Nvidia’s EU Filing for Arm Deal Kicks Off Tough Scrutiny

(Bloomberg) — Nvidia Corp. sought European Union approval for its plan to take over U.K.-based chip developer Arm Ltd., kick-starting a tough antitrust probe that could further thwart plans to close the deal by early next year.

The European Commission set an initial Oct. 13 deadline to rule on the transaction, according to a website that showed the companies filed with regulators on Wednesday.

With rivals and chip customers lining up to criticize the deal, the EU is likely to extend its review by at least another four months to examine potential competition concerns. Nvidia had originally set a March 2022 date to complete the deal valued at about $40 billion when it was announced a year ago. 

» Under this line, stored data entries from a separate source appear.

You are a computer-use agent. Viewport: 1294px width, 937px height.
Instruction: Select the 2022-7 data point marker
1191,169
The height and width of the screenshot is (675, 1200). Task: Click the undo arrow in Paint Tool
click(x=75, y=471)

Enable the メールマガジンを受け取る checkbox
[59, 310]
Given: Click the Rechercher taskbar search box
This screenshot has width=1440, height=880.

Qualcomm Inc. and Alphabet Inc.’s Google have voiced complaints that Nvidia’s control of Arm’s licenses for essential chip technology could threaten the Cambridge, England-based chip designer’s role as a neutral partner often compared to the Switzerland of the semiconductor industry. Other customers, including Broadcom Inc., MediaTek Inc. and Marvell Technology Group Ltd., have been supportive of the transaction.

The U.K.’s competition watchdog has already signaled the need for a longer national probe. It wants to examine concerns that Nvidia could cut off rivals’ access to Arm’s ubiquitous and power-efficient designs used in technology ranging from data centers to smartphones. Britain is still weighing a separate investigation into potential risks to national security. The tie-up also needs approval from the U.S. and China.

Keeping Promises

Nvidia has countered that it will maintain open licensing and that the deal will help Arm, its licensees and the industry. It floated a potential pledge with the U.K.’s Competition and Markets Authority that regulators said were insufficient at this stage. Antitrust officials rarely approve so-called “behavioral commitments” without a more careful review due to the difficulty of checking how a company will keep its promises.

The chipmaker said Wednesday it is “working through the regulatory process” and looked “forward to engaging with the European Commission to address any concerns they may have.”

A longer EU probe can allow companies to negotiate more complicated concessions with authorities. Nvidia has suggested potential ways to use machine automation to compare code to show that the code it’s licensing is the same as it is using for its own designs. 

Arm owns the most widely used set of standards and designs in the $400 billion chip industry. Its technology is at the heart of most of the world’s smartphones and is finding an increasing role in computing, including in server machinery that runs corporate and government systems.

Arm has acted as a neutral party that sells chip blueprints and licenses its standards to a wide range of major technology companies, many of whom are fierce competitors. Ownership by Japan’s SoftBank Group Corp., which acquired it in 2016 and which doesn’t overlap with Arm’s customers, has preserved that neutrality.